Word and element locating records

§

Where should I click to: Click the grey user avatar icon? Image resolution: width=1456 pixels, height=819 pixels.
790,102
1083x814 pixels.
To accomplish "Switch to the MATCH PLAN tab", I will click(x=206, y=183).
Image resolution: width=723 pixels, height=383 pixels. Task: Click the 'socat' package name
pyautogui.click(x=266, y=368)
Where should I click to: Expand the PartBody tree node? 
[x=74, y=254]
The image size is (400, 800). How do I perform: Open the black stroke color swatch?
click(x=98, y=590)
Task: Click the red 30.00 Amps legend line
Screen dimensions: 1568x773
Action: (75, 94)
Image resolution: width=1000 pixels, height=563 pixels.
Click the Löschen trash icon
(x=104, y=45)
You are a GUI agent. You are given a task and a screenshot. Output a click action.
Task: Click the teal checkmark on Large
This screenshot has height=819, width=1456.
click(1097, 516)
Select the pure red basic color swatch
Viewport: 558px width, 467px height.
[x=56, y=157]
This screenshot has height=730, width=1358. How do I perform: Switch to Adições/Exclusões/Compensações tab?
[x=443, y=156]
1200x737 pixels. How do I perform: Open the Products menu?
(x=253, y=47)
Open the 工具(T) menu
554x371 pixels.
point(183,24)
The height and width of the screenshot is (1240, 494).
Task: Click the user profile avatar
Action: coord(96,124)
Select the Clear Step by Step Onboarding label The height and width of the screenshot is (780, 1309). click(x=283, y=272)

§

● **REQUIREMENTS**
Copy out all of the records, substituting "How can I do" for each occurrence of "How do I perform" and changing nothing else.

● **REPLY**
Where should I click to: Click the grey user avatar icon? Image resolution: width=1456 pixels, height=819 pixels.
790,102
1083x814 pixels.
To accomplish "Switch to the MATCH PLAN tab", I will click(x=206, y=183).
Image resolution: width=723 pixels, height=383 pixels. Task: Click the 'socat' package name
pyautogui.click(x=266, y=368)
Where should I click to: Expand the PartBody tree node? 
[x=74, y=254]
The image size is (400, 800). How can I do: Open the black stroke color swatch?
click(x=98, y=590)
Task: Click the red 30.00 Amps legend line
Screen dimensions: 1568x773
Action: (75, 94)
Image resolution: width=1000 pixels, height=563 pixels.
Click the Löschen trash icon
(x=104, y=45)
You are a GUI agent. You are given a task and a screenshot. Output a click action.
Task: Click the teal checkmark on Large
This screenshot has height=819, width=1456.
click(1097, 516)
Select the pure red basic color swatch
Viewport: 558px width, 467px height.
[x=56, y=157]
This screenshot has height=730, width=1358. How can I do: Switch to Adições/Exclusões/Compensações tab?
[x=443, y=156]
1200x737 pixels. How can I do: Open the Products menu?
(x=253, y=47)
Open the 工具(T) menu
554x371 pixels.
point(183,24)
The height and width of the screenshot is (1240, 494).
Task: Click the user profile avatar
Action: coord(96,124)
Select the Clear Step by Step Onboarding label The height and width of the screenshot is (780, 1309). click(x=283, y=272)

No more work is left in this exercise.